Notice what happens if we add up the G2 values from these two \(2 \times 2\) tables:
\(29.1 + 9.2 = 38.3\)
The result is very close to 38.4, the value of \(G^2\) that we got for the full \(3 \times 2\) table. In fact, these two numbers should have come out exactly the same; the difference in the last decimal place was merely due to a rounding error. It is possible to show by theoretical results that partitions of \(G^2 \) do add up to the total \(G^2\). However, that is not true for the Pearson \(X^2\). The individual \(X^2\) values do not add up exactly to the overall \(X^2\), but they are pretty close:
\(27.7 + 9.3 = 37.0 \approx 37.6\).
When we analyze a \(3 \times 2\) table in this manner---by combining two rows into a single row, and then un-combining them again---we have partitioned the 2 degree-of-freedom test for independence into two single degree-of-freedom tests. By breaking up the test for independence into a sequence of tests for smaller tables, we can often identify precisely how the categorical variables may or may not be related.
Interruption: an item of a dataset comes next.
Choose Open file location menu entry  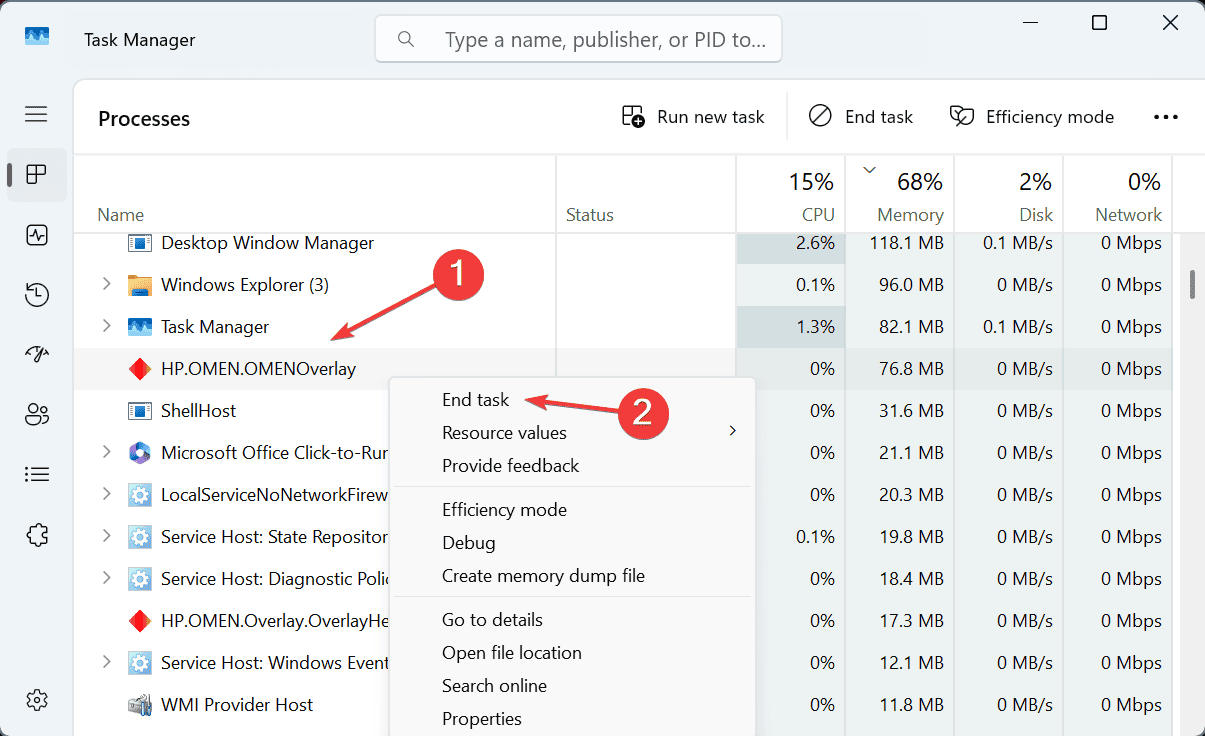(x=511, y=653)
We compare these deviation statistics to investigate where the differences are coming from which could be very helpful when, for instance, you might be designing a future study and are exploring which parameters are important to include.
In practice, there are often many different ways to break up an \( I \times J\) table into a sequence of smaller tables. It is a good idea to do it in such a way that independence tests for each of the smaller tables pertain to a question that makes sense in the context of the individual problem, keeping the above rules in mind.